When he could move no farther, he sank to the sand, venturing his first look back. They were not pursuing.

They might've killed me!

Black char fringed the distant hole in the web where the mob had burned a passage to eject him. He stared at the hole. His chest pained him with each breath. Slowly he grew conscious of sounds other than his own gasping. The ground under his hand was trembling with some distant thunder. Waves!

Oakes looked toward the sea.
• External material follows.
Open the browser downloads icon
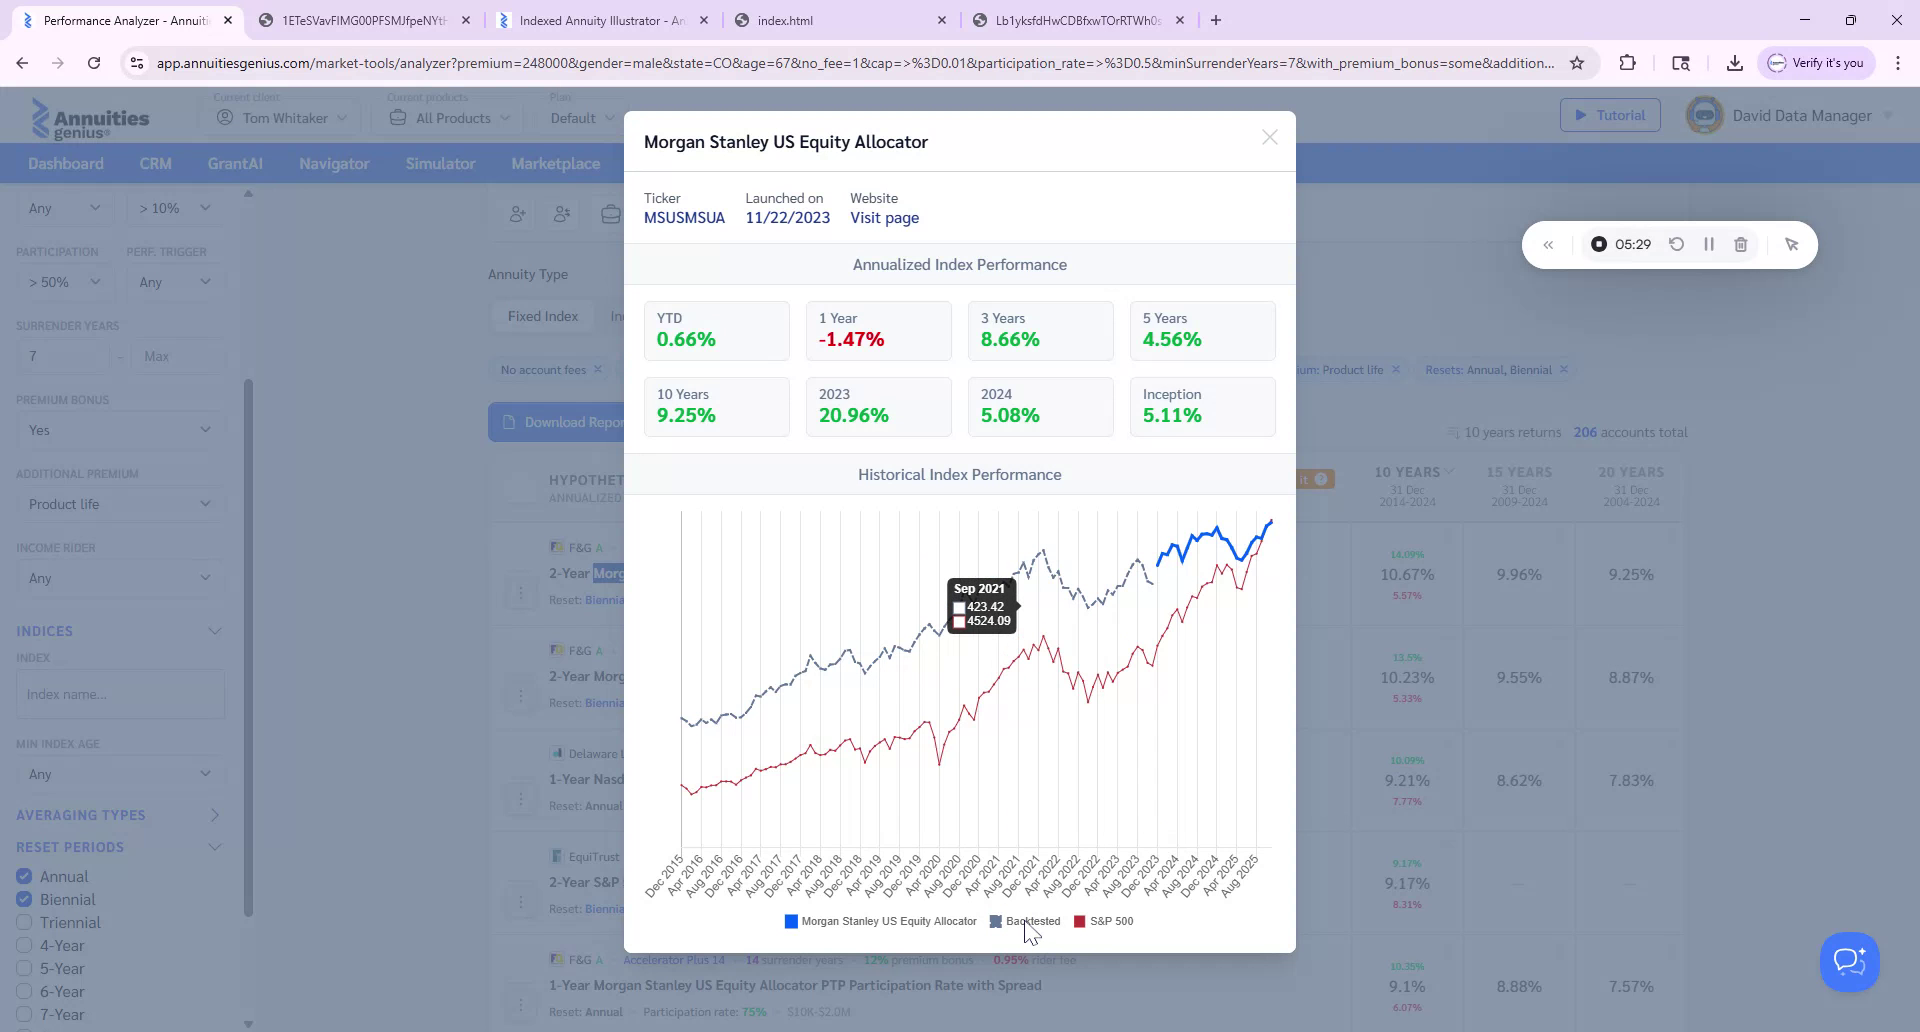The width and height of the screenshot is (1920, 1032). pos(1734,63)
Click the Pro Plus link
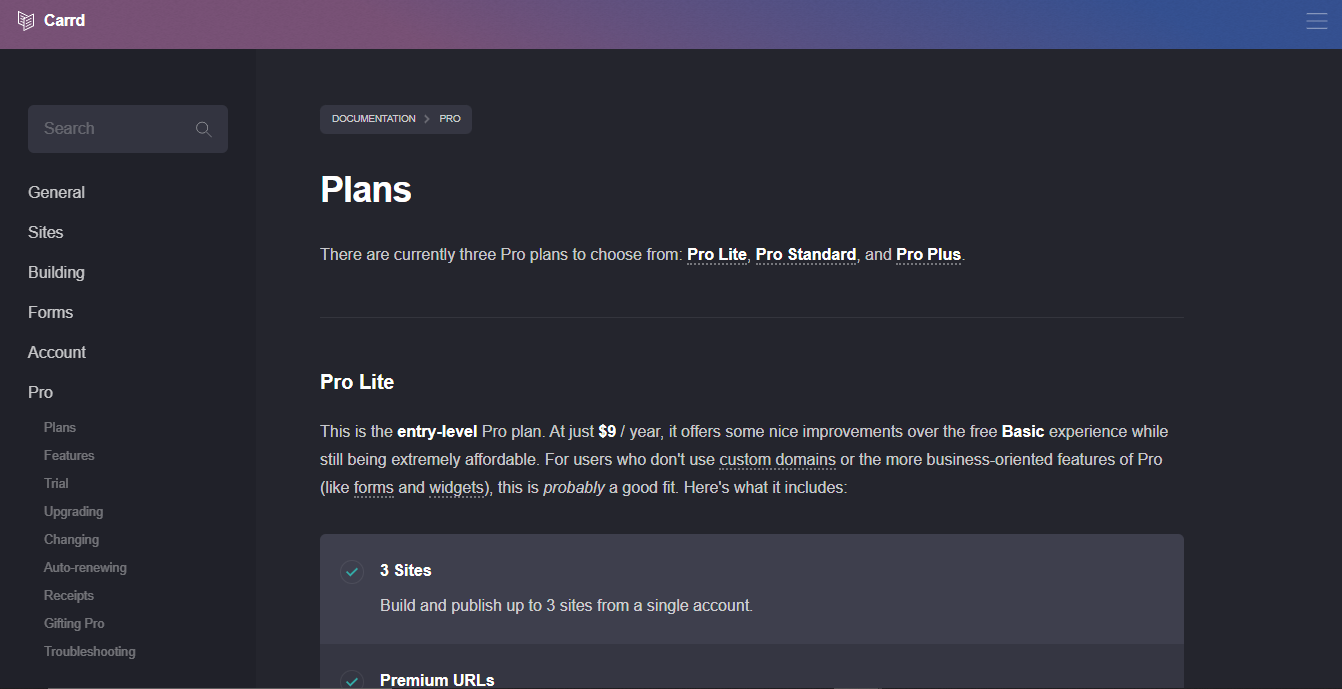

The tide was higher than he had ever seen it. A white line marked the entire sea horizon. Gigantic waves crashed against the headland where they had built the shuttle facility. Even as he watched, a great wedge of headland slid into the waves, opening a jagged gap in the shuttle hangar. He staggered to his feet, stared. Black objects moved in the white foam of the crashing sea. Rocks! There were rocks larger than a man in that surf. Even as he watched, the garden - his precious garden - sloughed away.

Mewling cries like near-forgotten seabirds insinuated themselves across the spume. He looked up and turned around once, completely. Hylighters? Gone. Not one orange bag danced in the sky or hovered above the cliffs.

The cries continued.

Oakes looked toward the cliffs where Thomas had begun the attack. Bodies. The battleground lay there with pieces of people twitching in the harsh glare of the suns. Figures moved among the wounded, lifting some on litters and carrying them toward the cliffs.

Once more, Oakes stared back at the Redoubt. Certain death lay there. He turned toward the battleground and for the first time, saw the demons. A shudder convulsed him. The demons were a silent mob sitting in a wide arc beyond the battleground. A single human in a white garment stood in their midst. Oakes recognized the poet, Kerro Panille.

Those cries! It was the wounded and the dying.